--- Work order ---
Take the entries that follow and return only the lines from the one with "Viewport: 1568px width, 707px height." through the final line, leaving every picture behind.

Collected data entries
○ ○ ○ ○ ○ ○ ○

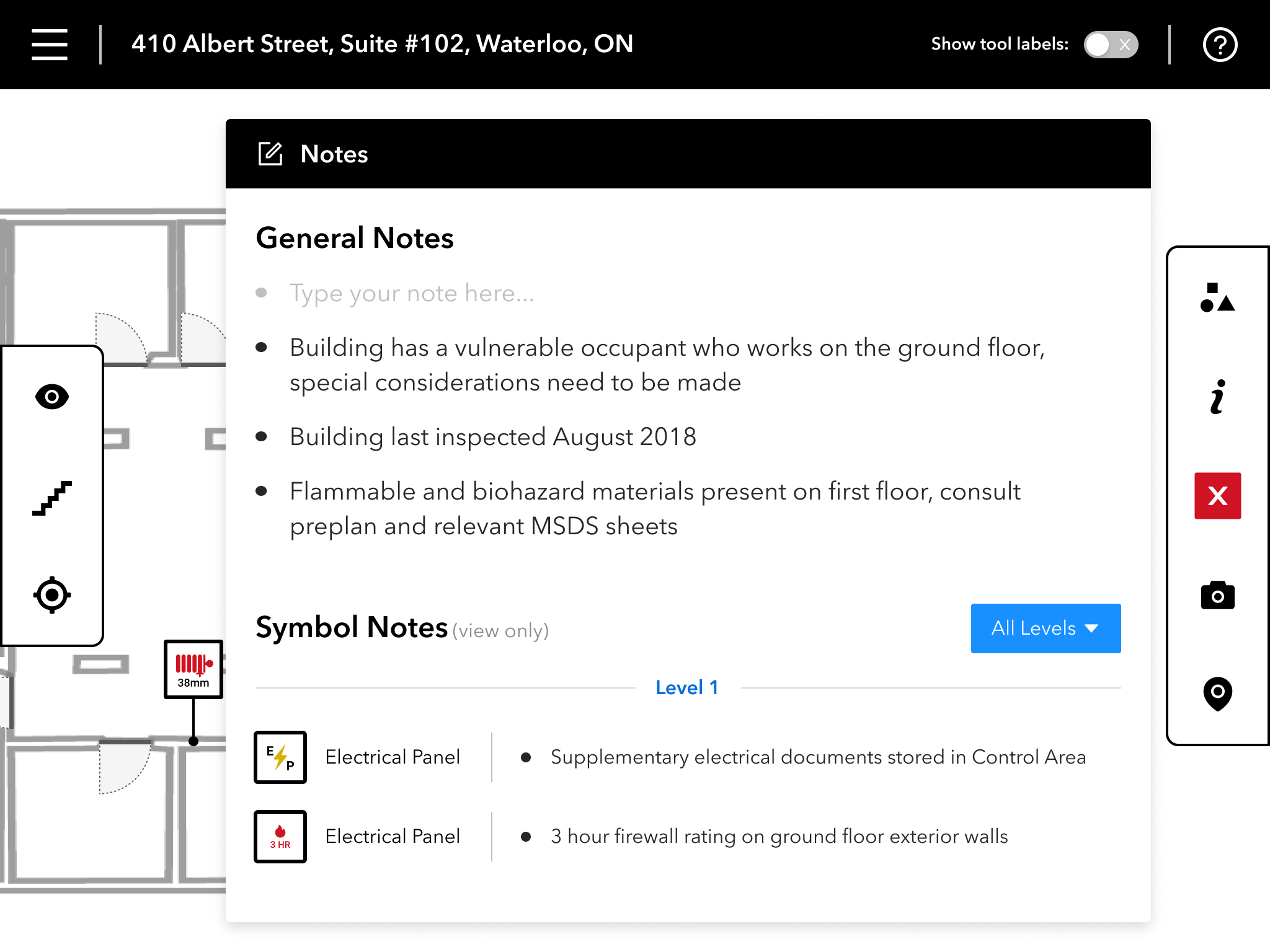Click the address title in header
Image resolution: width=1270 pixels, height=952 pixels.
(x=382, y=44)
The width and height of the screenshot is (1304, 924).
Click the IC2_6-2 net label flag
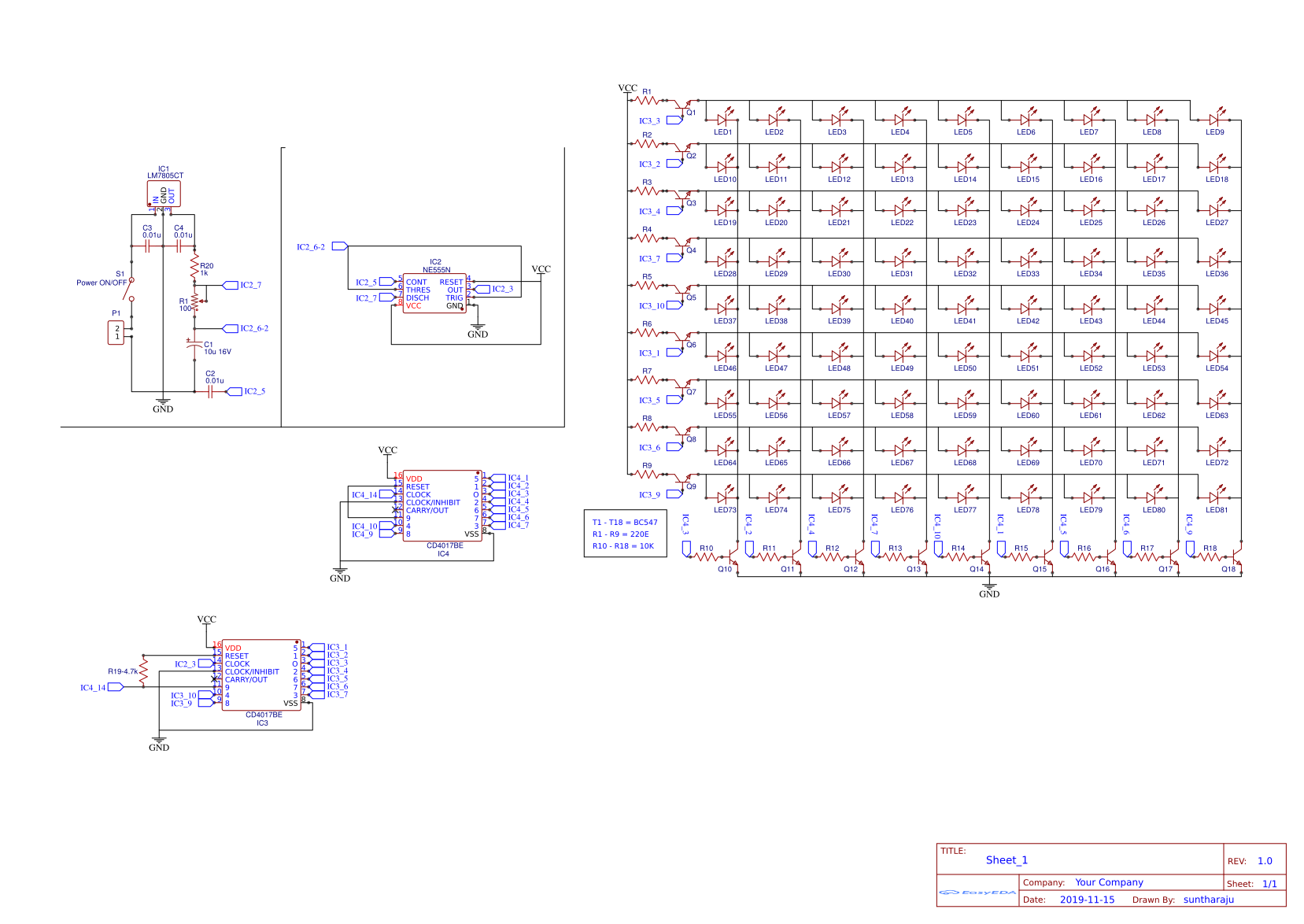(x=338, y=246)
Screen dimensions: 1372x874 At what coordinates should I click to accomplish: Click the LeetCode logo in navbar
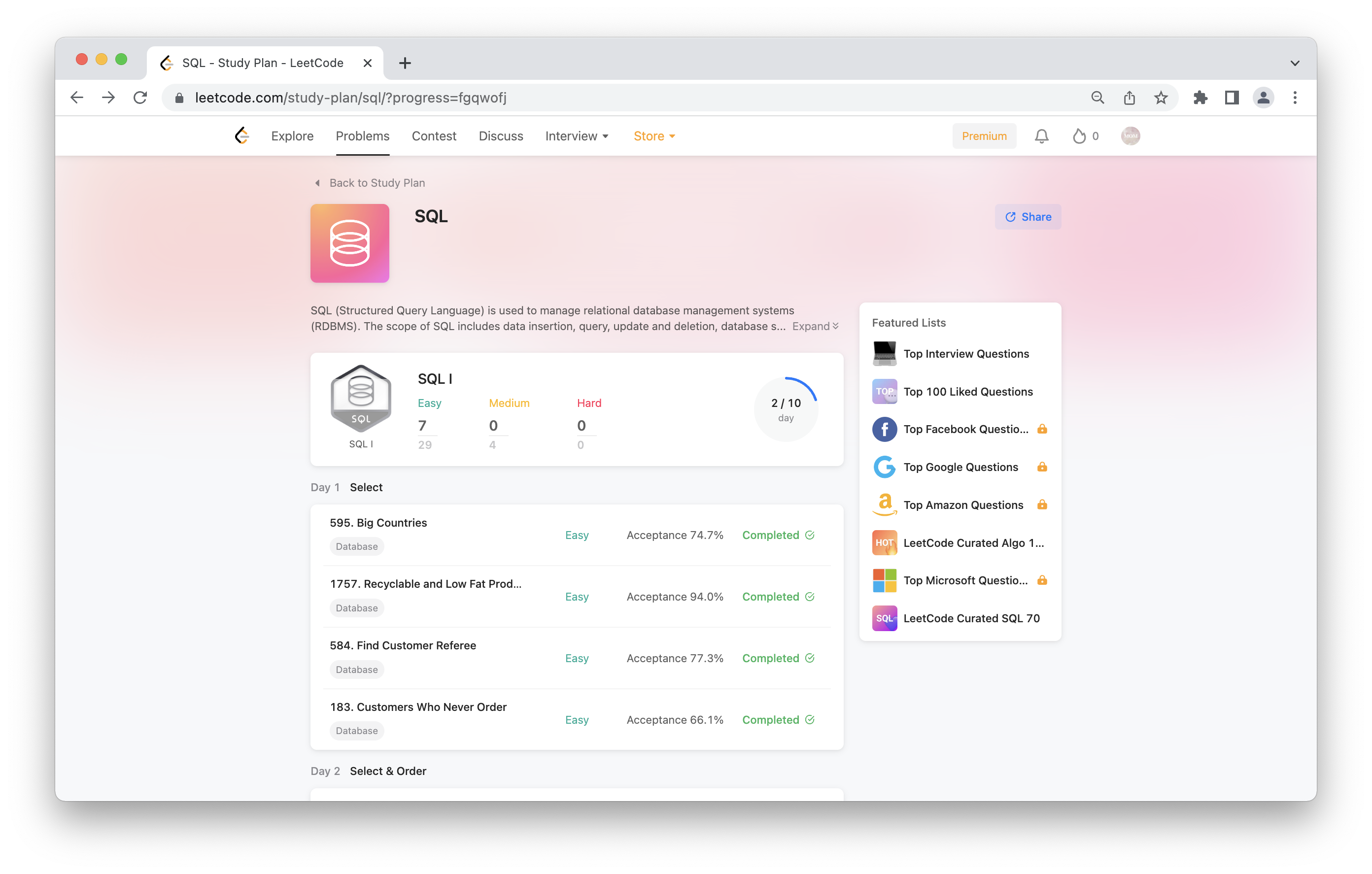242,135
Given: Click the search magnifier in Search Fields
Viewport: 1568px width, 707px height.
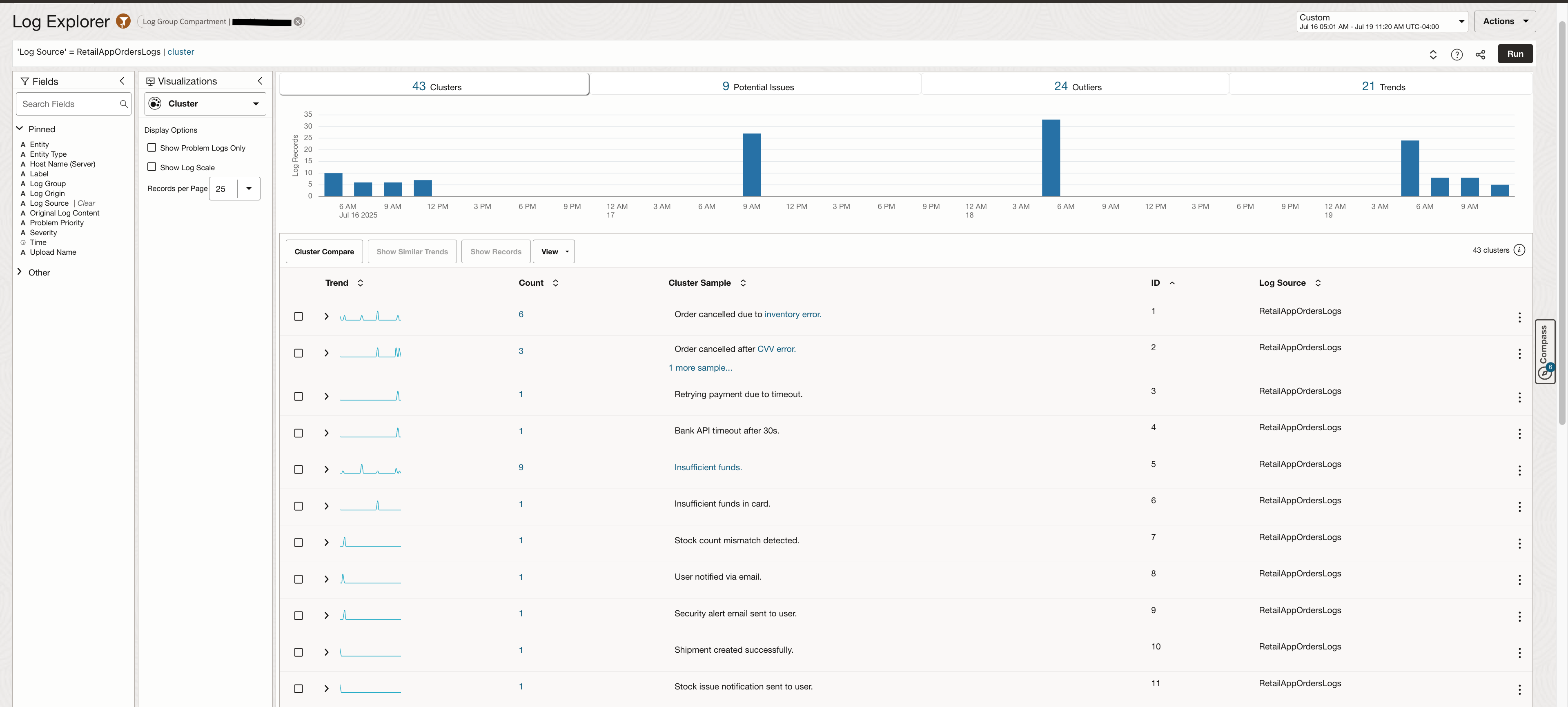Looking at the screenshot, I should pos(124,104).
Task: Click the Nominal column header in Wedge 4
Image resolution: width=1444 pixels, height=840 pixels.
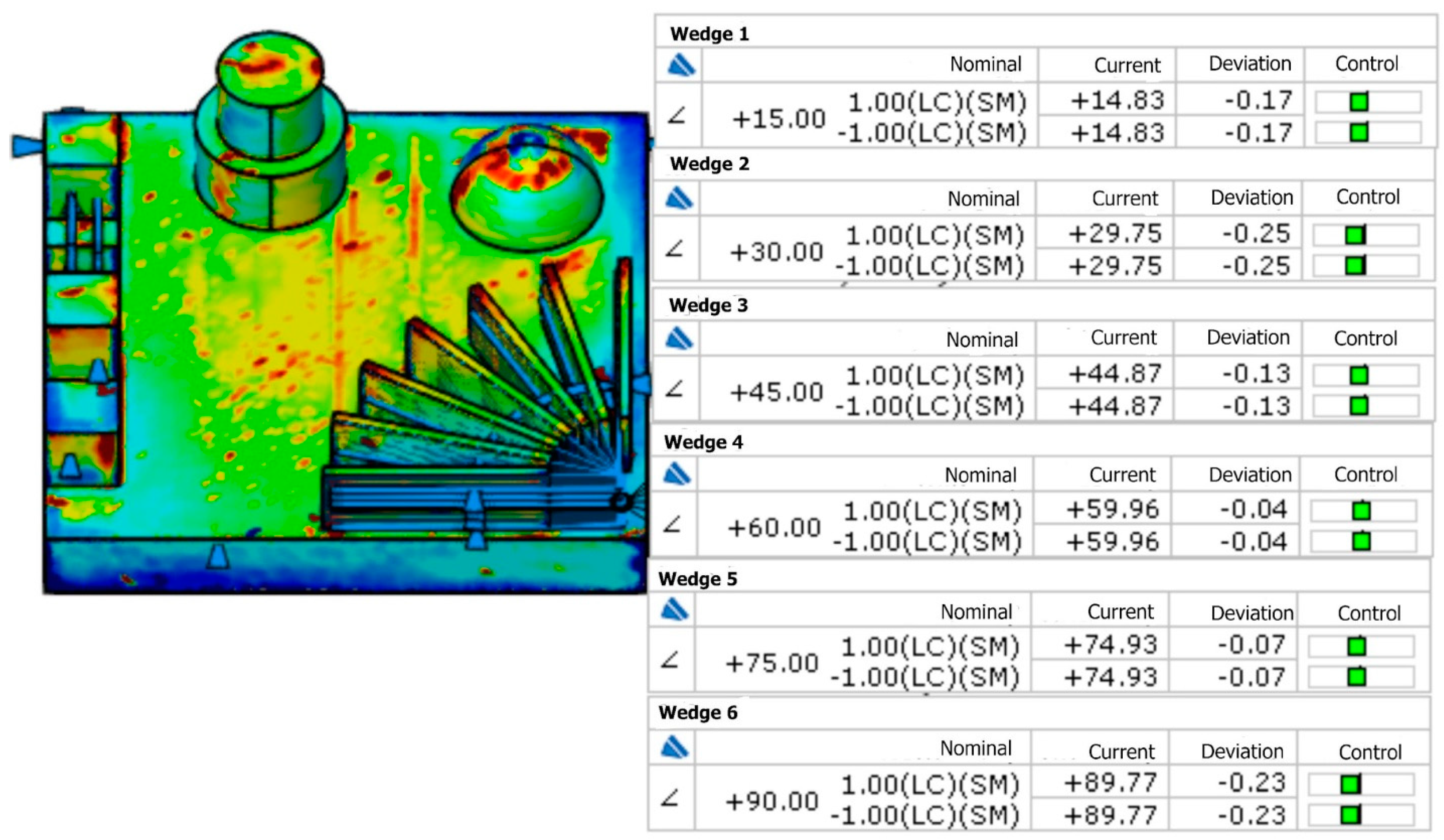Action: click(x=980, y=475)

○ ○ ○ ○ ○ ○ ○

--- Problem solution ---
Viewport: 1568px width, 707px height.
Looking at the screenshot, I should pos(124,104).
Task: Click the Nominal column header in Wedge 4
Image resolution: width=1444 pixels, height=840 pixels.
Action: click(x=980, y=475)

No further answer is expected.